Format the part of the items that opens with the line containing "Task: Toggle the" and closes with the line containing "Action: [52, 660]" as a numbered list, skipping any blank lines. Leave the pictures out of your answer.

====== Material to process ======

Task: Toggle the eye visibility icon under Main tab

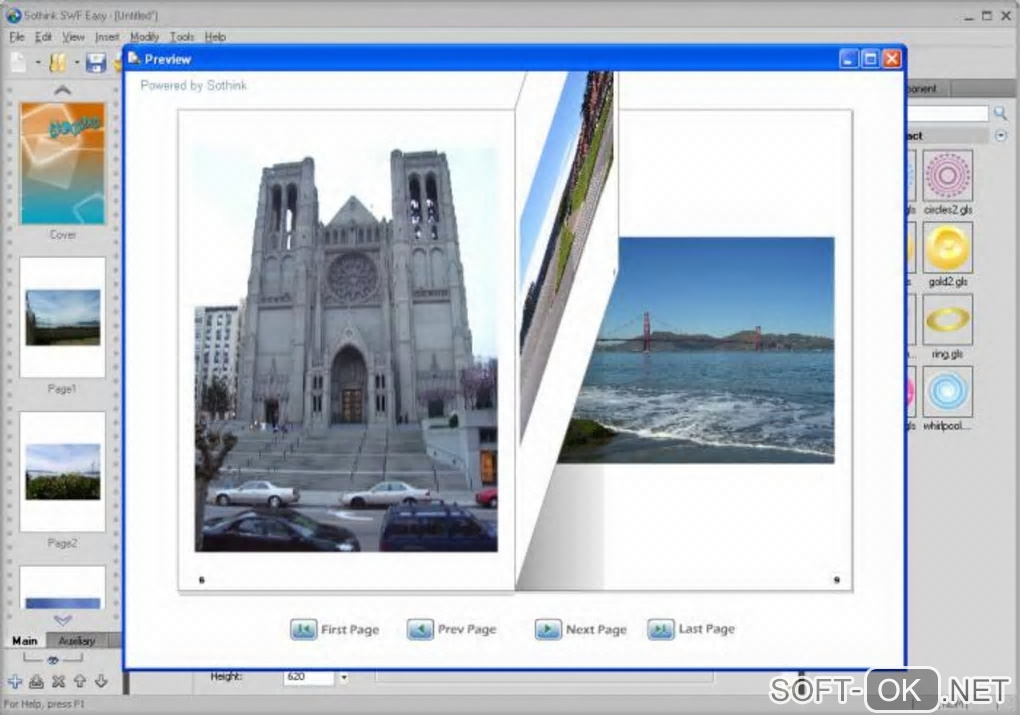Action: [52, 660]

======
====== Material to process ======

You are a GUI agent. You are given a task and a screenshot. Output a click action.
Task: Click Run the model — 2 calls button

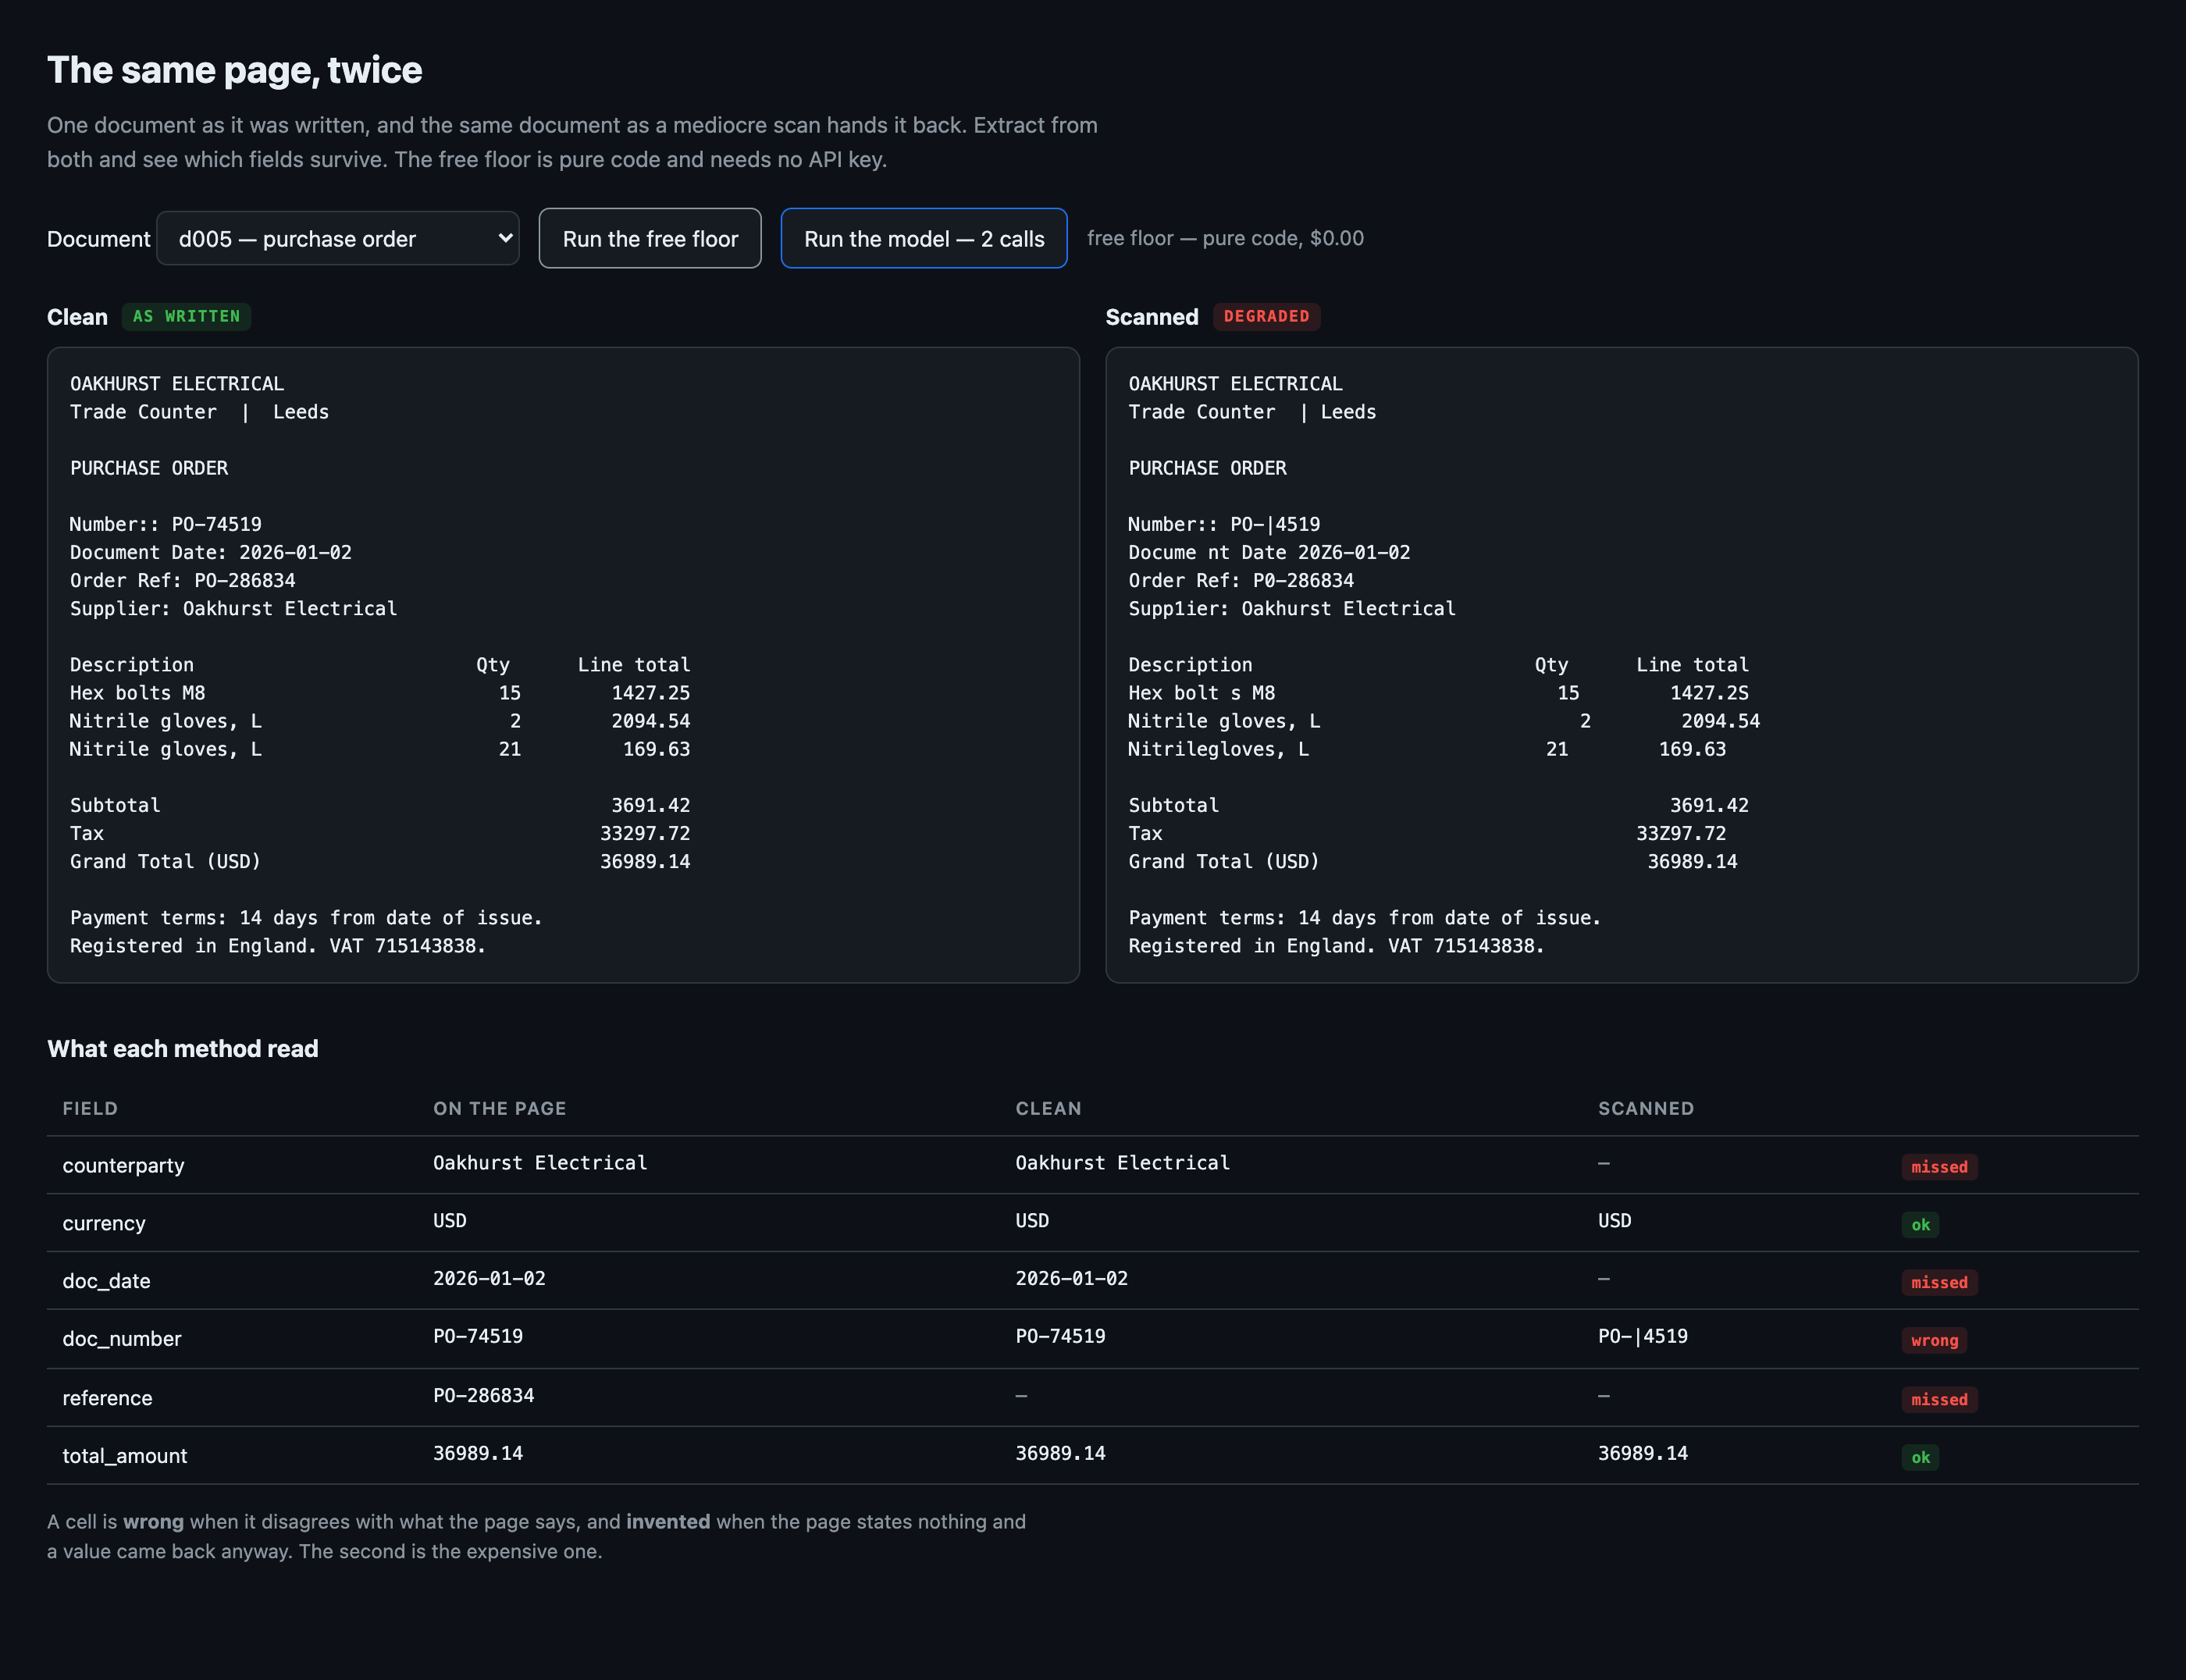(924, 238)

======
====== Material to process ======

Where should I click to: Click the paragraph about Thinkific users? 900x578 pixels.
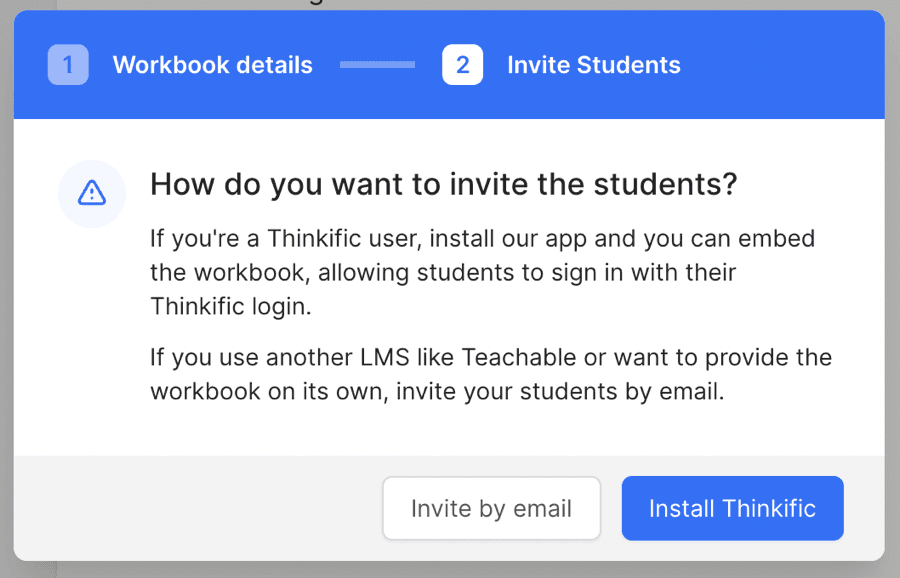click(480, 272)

======

Reply to the task:
1. Task: Toggle the eye visibility icon under Main tab
2. Action: [52, 660]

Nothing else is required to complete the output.